### Consigne A
D'après le compte rendu du festival Reggae Sun Ska, combien de tickets faut-il pour une pinte, et à quel prix ?

### Texte du document
↓↓↓

On était à
Reggae Sun Ska, le festival Rastafari

Pour sa 18ème édition, le Reggae Sun Ska a fait appel à de grands noms pour motiver ses troupes de fidèles à revenir. En mutation après deux éditions compliquées, entre annulation et déménagement, le festival rempile pour sa deuxième année sur le campus de Bordeaux-Pessac. Des rayons de soleil aux gouttes de pluie, on vous raconte nos trois jours de festival avec dreads, sarouels et joie de vivre.

Jour 1. 19h46, c’est bien Kro cher

Après un petit tour de Tram bordelais, nous voilà arrivés sur les terres du Reggae Sun Ska, depuis deux ans à 20 minutes au sud de la capitale girondine, sur un campus universitaire . Nous rentrons assez vite pour découvrir les lieux : les deux scènes principales, la “One Love” et la “Natty Dread”, sont côte à côte et s’enchaînent l’une après l’autre, comme au Hellfest, Garorock ou Papillons de Nuit. Alors que Winston McAnuff & Fixi sont sur la One Love, on décide de passer par la case bar avant de profiter de la fin de leur concert. On doit d’abord faire le plein de tickets, et toper des gobelets consignés. Il nous faudra 3 tickets pour une pinte soit 6€, ce qui fait quand même cher la Kro. On pourra quand même trouver du vin et des mojitos sur le site. Quoi ? Enfin du Rhum en festival ? Pas trop vite Lucette ! “Seulement” 15% d’alcool dans ces semi-virgin tout prêt de la marque Cheery Rocher, également à 3 tickets. Les festivals français possèdent des licence 3, pouvant aller jusqu’à 18 degrés. CQFD, et bien joué pour la diversité.

20h37, Dreads au vent

Taïro (photo) fait son entrée sur la Natty Dread. La position des scènes permet un enchaînement efficace des lives, ce qui n’est pas pour nous déplaire. On entend au micro un “ Est-ce que vous connaissez le Reggae français ?!”, la foule hurle en réponse, et c’est parti pour le show du french Reggae lover. Bonne weed, Une seule vie … Avec une voix puissante et les dreadlocks dans le vent aquitain, il mélange humour et passages coquins pour des ballades en rouge, vert et jaune.

↑↑↑

### Consigne B
Parmi les lignes qui suivent, partez de celle qui contient « cannery [548, 134] » et arrêtez-vous après celle qui contient « center [440, 1219]. ». Recopiez-les, s'il vous plaît, en remplaçant « What do you see » par « What appears », sans rien modifier d'autre.

### Données enregistrées
↓↓↓

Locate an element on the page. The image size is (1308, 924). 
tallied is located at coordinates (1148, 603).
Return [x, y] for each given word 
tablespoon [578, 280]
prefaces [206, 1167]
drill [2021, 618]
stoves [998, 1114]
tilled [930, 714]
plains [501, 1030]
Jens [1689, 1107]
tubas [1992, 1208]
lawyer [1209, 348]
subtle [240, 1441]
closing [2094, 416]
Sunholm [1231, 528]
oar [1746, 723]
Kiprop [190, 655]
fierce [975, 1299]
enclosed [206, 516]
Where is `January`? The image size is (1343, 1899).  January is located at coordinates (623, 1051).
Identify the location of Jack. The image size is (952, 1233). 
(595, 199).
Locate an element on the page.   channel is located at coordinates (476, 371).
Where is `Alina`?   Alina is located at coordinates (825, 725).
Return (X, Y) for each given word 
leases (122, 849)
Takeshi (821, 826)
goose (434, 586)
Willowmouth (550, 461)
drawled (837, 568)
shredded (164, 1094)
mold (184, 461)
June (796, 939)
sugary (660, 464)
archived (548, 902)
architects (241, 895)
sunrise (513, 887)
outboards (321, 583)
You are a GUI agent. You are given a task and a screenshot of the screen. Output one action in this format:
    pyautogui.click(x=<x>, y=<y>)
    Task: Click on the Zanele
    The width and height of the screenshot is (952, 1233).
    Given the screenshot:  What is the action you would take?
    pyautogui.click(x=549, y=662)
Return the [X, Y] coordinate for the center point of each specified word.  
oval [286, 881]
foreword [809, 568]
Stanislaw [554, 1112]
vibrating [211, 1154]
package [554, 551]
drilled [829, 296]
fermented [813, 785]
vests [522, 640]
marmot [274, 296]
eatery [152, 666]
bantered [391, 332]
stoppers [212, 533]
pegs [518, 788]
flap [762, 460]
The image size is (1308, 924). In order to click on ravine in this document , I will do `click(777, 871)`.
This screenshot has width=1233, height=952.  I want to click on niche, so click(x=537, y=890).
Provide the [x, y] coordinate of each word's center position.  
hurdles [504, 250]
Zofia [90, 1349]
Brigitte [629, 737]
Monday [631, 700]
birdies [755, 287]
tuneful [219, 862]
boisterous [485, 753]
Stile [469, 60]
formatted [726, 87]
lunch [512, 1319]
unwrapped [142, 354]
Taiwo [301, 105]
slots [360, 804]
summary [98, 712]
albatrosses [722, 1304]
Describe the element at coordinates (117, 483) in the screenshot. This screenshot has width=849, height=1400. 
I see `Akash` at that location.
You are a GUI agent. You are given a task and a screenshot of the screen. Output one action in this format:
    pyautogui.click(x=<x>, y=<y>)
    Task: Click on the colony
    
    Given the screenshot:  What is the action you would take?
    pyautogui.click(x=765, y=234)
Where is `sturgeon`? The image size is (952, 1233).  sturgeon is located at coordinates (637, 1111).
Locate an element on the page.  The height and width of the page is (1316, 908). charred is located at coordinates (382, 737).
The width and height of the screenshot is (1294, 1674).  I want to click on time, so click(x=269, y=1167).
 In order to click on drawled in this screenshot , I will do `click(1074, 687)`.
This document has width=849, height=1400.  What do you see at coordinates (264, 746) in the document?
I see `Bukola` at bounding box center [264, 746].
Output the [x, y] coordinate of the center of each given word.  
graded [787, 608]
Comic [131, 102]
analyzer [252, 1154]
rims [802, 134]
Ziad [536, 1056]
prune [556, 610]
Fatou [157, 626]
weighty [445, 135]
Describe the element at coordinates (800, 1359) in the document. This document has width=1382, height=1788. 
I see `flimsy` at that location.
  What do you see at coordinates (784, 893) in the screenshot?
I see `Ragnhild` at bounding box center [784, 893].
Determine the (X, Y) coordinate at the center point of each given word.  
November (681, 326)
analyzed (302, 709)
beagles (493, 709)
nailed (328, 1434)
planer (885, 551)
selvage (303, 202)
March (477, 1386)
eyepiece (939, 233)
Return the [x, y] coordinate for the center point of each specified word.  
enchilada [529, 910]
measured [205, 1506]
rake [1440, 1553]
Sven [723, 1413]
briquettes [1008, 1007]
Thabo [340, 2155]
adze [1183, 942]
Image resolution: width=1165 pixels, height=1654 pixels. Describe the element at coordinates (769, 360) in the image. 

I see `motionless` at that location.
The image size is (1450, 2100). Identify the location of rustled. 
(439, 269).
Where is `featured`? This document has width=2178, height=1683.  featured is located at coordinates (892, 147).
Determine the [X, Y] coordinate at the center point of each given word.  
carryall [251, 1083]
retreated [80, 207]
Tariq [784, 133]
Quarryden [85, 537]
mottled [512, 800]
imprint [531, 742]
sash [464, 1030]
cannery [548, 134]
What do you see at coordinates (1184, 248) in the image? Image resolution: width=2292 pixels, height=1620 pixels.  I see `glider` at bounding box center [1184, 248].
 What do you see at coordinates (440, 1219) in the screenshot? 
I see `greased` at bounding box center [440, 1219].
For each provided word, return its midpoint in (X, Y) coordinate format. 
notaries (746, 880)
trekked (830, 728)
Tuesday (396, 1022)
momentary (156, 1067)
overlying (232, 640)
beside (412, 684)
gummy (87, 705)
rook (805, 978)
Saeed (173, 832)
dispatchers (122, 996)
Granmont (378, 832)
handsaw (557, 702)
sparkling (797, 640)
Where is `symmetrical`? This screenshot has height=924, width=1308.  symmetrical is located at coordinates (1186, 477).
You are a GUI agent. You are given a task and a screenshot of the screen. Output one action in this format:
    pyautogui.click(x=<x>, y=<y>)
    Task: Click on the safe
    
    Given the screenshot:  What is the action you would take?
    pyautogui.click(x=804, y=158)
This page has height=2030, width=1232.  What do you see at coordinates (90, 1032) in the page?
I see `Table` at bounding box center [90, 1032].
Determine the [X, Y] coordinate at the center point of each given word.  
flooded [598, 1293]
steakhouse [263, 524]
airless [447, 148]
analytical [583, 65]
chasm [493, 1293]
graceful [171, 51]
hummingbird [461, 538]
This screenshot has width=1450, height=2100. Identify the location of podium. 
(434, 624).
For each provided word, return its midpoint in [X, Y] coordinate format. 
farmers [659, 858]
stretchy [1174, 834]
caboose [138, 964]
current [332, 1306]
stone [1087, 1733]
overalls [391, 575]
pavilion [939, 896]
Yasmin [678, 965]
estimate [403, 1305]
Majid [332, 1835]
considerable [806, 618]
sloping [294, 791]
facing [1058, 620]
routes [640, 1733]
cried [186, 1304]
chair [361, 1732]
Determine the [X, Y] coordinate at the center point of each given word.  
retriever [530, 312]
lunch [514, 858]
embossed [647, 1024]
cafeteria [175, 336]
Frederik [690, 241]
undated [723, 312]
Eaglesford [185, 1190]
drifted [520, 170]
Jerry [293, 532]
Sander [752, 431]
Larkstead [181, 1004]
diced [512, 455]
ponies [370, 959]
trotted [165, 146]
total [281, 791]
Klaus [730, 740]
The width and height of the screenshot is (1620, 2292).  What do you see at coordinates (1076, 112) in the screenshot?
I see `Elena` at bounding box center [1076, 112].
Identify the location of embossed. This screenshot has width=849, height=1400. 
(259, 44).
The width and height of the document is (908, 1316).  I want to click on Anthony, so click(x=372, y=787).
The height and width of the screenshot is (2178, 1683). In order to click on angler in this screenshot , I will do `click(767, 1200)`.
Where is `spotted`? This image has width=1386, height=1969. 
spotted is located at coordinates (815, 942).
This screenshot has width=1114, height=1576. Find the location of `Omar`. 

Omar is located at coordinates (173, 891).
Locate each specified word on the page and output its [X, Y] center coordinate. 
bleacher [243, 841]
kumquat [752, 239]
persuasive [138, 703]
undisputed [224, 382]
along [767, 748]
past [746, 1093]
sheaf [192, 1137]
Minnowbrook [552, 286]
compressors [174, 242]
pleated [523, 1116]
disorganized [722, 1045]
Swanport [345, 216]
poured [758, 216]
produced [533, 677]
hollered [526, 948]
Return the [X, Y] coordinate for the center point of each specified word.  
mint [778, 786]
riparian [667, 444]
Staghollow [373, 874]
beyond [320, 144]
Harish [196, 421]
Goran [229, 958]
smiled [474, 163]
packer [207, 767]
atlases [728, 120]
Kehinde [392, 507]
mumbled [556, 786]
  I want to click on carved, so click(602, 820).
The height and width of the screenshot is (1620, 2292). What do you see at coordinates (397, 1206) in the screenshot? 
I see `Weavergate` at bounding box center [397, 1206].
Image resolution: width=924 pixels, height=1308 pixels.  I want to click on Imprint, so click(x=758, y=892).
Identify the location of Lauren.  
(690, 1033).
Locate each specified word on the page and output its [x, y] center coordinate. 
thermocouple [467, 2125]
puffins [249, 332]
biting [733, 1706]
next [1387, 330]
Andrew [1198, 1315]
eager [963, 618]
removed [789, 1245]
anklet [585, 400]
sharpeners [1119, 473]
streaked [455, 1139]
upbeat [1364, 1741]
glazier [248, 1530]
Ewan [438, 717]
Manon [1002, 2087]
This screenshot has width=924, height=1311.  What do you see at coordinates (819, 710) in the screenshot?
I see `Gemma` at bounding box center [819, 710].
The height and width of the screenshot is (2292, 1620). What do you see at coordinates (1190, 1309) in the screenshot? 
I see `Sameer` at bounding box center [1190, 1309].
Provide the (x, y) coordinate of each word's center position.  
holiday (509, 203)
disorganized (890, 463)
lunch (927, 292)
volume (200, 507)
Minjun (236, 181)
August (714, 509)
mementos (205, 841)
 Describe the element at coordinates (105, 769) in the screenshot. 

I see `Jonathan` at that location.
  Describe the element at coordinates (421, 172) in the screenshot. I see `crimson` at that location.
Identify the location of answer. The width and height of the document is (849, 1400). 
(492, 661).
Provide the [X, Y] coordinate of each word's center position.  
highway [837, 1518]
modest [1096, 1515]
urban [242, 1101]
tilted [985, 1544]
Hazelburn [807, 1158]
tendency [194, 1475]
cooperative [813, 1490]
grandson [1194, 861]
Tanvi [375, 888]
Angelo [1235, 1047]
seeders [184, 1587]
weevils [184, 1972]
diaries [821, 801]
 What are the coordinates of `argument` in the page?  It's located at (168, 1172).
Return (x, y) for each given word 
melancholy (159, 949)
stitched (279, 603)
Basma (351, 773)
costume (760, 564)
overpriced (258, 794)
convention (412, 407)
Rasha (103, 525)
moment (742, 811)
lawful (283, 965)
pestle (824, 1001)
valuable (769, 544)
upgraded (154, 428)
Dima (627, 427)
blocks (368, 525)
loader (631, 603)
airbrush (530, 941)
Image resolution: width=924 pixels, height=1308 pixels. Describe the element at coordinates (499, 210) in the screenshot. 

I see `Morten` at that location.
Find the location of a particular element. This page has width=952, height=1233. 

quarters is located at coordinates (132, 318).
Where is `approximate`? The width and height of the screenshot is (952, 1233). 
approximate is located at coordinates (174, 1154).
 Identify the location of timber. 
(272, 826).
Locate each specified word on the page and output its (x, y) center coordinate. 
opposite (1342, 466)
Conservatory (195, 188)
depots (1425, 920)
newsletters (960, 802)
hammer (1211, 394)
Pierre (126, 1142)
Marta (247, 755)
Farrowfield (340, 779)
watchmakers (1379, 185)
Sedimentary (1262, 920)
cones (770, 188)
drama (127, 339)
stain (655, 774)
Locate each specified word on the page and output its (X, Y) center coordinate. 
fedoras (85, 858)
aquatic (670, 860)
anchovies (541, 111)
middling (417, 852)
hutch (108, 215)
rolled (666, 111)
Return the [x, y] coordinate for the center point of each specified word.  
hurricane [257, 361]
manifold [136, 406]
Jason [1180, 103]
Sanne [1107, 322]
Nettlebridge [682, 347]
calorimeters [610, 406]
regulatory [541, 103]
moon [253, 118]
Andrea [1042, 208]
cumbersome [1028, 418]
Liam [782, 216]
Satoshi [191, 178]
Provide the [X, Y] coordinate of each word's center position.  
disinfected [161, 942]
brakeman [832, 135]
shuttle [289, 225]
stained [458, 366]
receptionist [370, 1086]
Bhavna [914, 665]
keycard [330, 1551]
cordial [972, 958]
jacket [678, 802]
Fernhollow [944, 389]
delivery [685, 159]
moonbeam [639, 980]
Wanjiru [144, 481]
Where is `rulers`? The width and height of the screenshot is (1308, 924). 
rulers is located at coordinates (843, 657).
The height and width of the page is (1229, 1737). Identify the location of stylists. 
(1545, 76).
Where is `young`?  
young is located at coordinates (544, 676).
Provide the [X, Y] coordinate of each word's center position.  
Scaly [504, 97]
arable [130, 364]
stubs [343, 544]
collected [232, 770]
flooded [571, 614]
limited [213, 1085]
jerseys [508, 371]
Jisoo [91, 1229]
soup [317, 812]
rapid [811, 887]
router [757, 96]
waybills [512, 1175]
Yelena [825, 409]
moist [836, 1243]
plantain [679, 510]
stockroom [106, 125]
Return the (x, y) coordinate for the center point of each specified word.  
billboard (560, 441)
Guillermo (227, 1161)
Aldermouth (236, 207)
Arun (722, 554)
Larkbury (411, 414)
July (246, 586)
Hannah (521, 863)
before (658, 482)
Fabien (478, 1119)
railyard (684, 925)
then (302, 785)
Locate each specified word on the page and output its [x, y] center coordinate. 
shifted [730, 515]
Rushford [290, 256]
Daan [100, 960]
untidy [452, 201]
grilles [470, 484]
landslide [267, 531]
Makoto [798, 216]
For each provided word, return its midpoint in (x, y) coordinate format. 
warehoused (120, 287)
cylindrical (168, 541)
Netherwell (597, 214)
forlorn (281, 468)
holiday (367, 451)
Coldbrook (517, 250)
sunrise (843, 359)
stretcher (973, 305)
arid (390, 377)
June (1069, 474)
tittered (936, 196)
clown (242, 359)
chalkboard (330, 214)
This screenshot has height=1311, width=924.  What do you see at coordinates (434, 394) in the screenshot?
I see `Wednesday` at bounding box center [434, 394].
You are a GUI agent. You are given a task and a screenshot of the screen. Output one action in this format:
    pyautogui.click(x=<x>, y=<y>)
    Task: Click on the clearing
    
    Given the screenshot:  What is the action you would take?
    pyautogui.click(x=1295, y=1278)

↑↑↑

### Résultat A
Il faut 3 tickets, soit 6 €.

### Résultat B
cannery [548, 134]
What appears at coordinates (1184, 248) in the image? Image resolution: width=2292 pixels, height=1620 pixels.  I see `glider` at bounding box center [1184, 248].
 What appears at coordinates (440, 1219) in the screenshot? 
I see `greased` at bounding box center [440, 1219].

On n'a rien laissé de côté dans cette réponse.